++++ Supplied material ++++

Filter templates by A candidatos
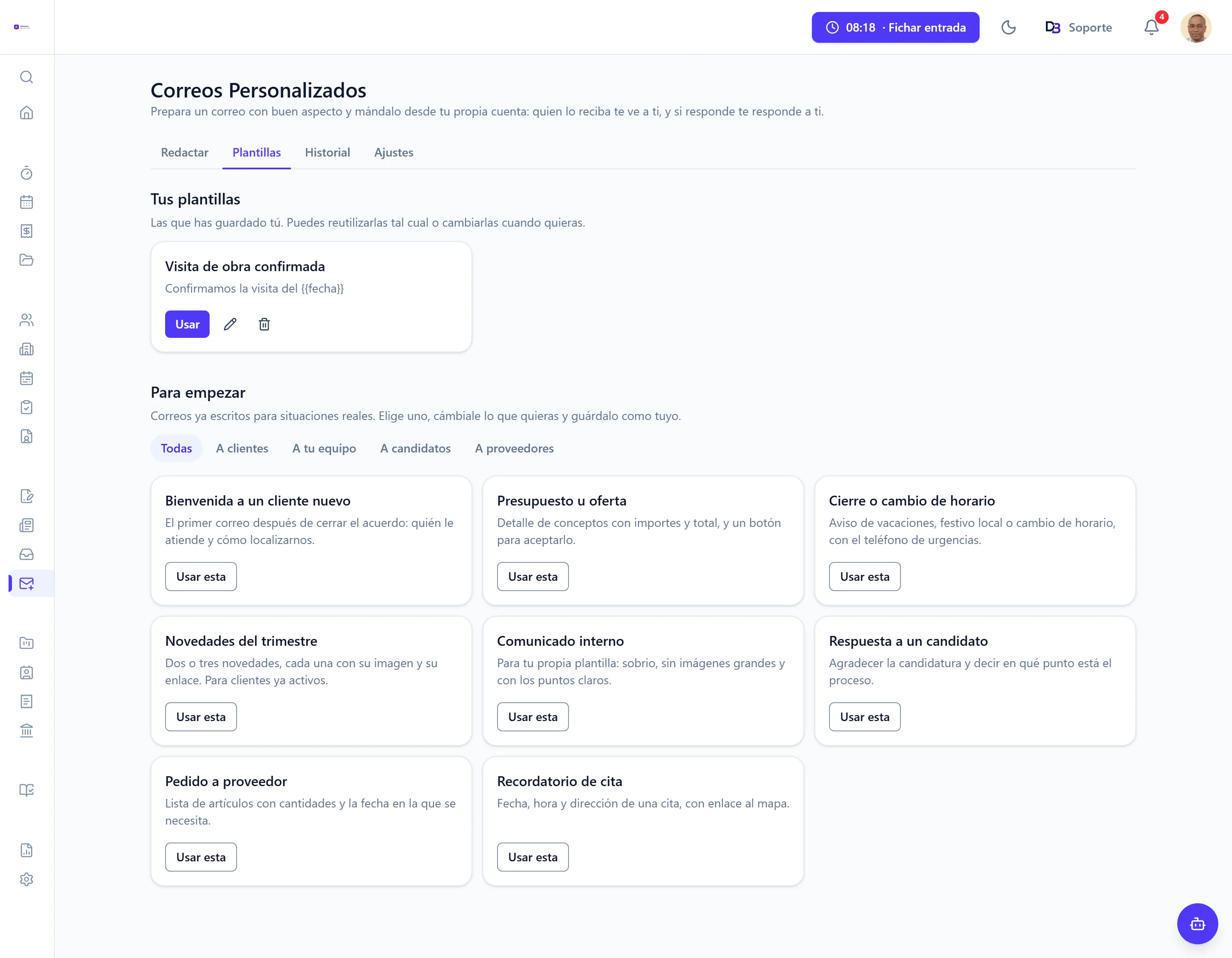 point(415,448)
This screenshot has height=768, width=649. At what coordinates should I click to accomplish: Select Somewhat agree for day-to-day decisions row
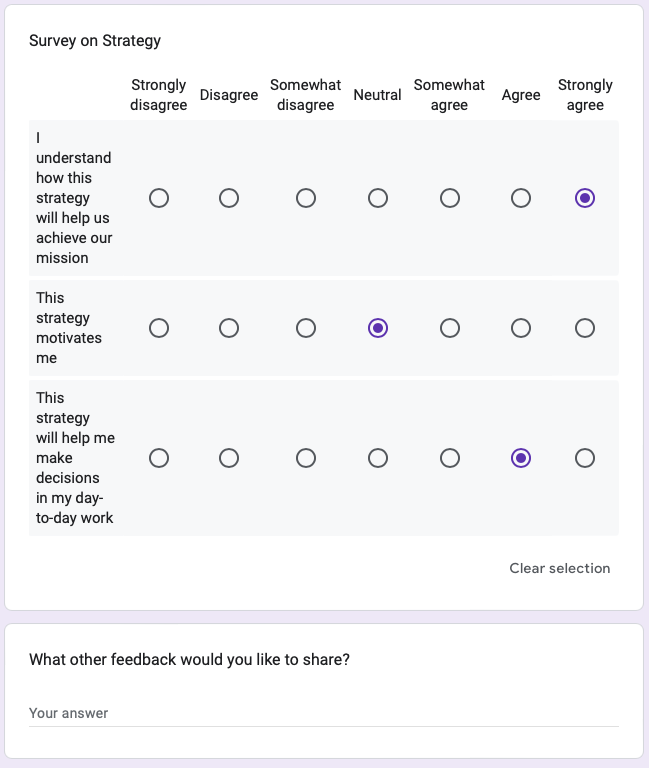[450, 458]
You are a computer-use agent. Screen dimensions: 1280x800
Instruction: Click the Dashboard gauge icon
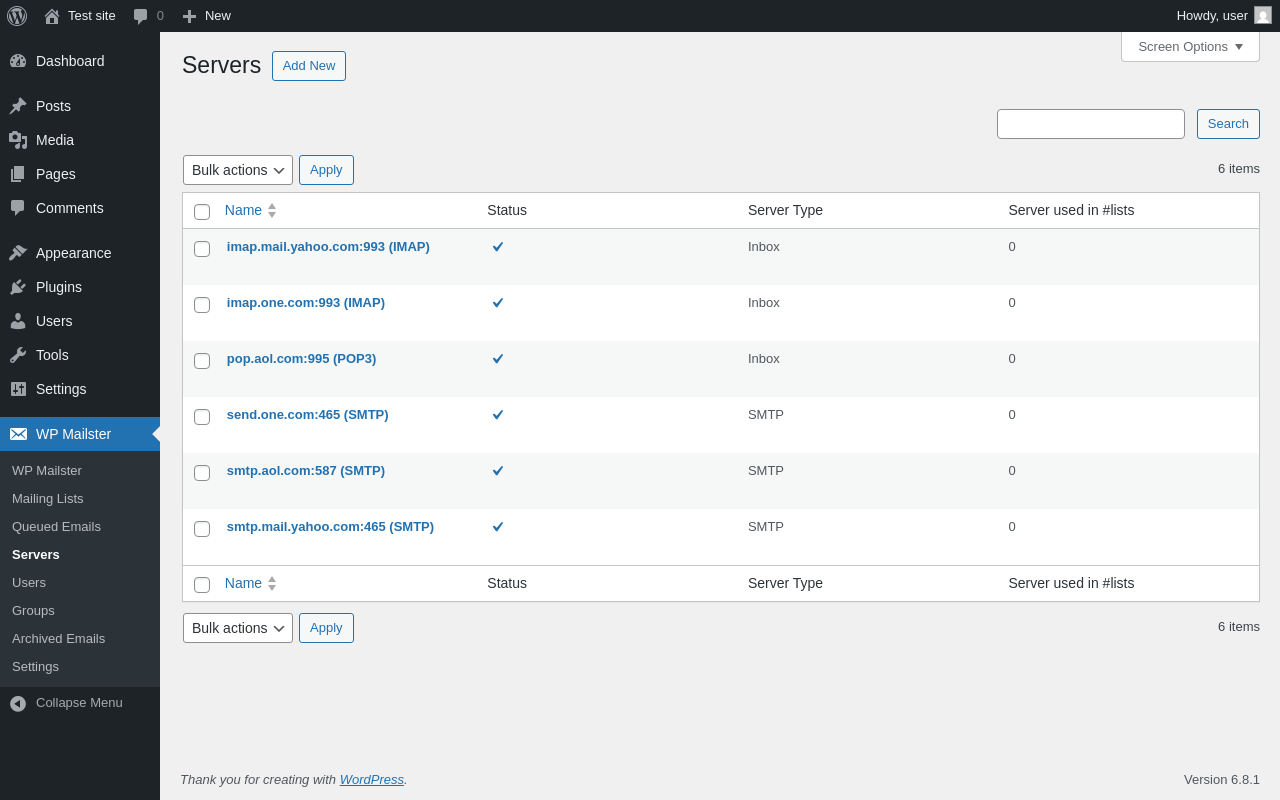click(x=18, y=61)
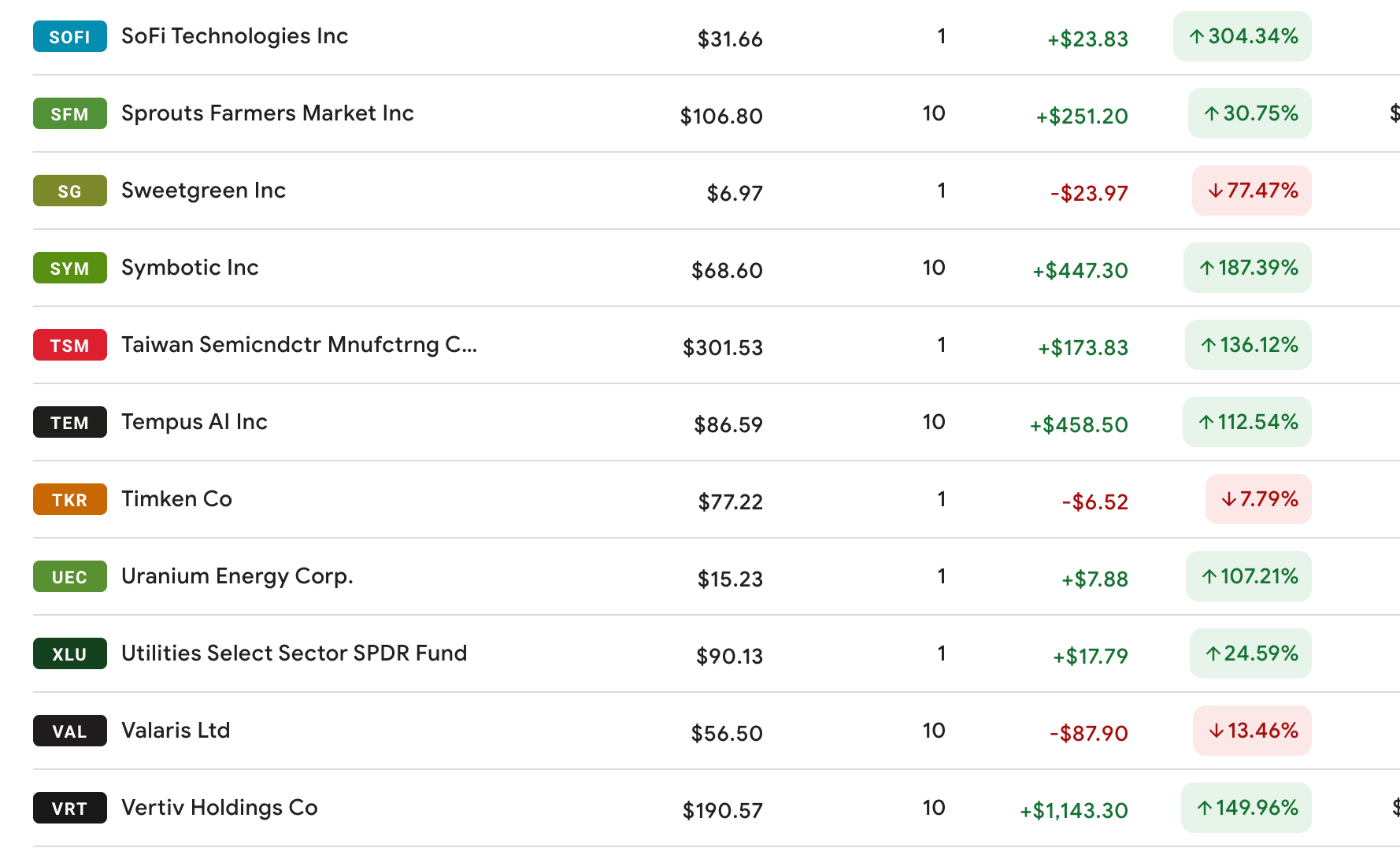Click the VRT ticker badge
This screenshot has width=1400, height=855.
click(69, 809)
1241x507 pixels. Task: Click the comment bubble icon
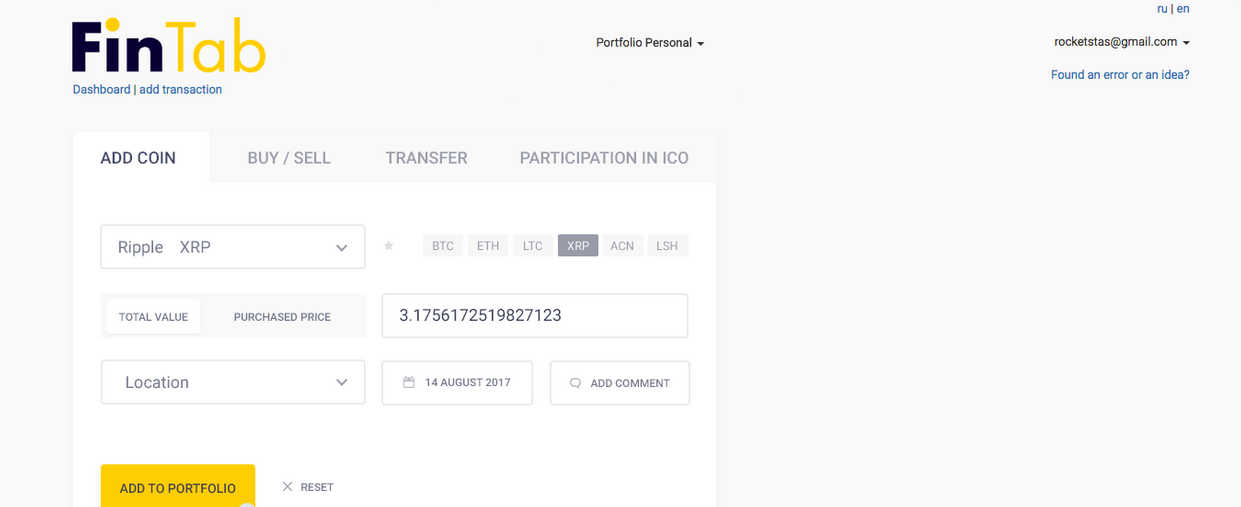[575, 383]
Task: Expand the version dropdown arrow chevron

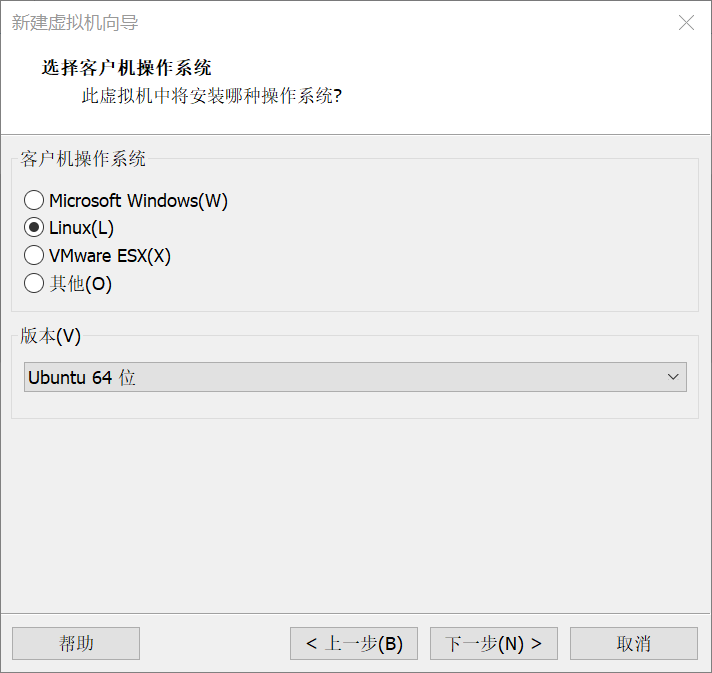Action: 673,377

++++

# What to produce:
Without any of its pictures, the listing is to be repeated exactly as it stands.

# Exercise result:
Filter templates by A candidatos
 point(415,448)
This screenshot has height=768, width=649. At what coordinates should I click to accomplish: Select Somewhat agree for day-to-day decisions row
[450, 458]
You are a computer-use agent. Screen dimensions: 1280x800
Instruction: Click the Dashboard gauge icon
click(x=18, y=61)
Click the VRT ticker badge
This screenshot has width=1400, height=855.
click(69, 809)
1241x507 pixels. Task: Click the comment bubble icon
[575, 383]
Task: Expand the version dropdown arrow chevron

Action: 673,377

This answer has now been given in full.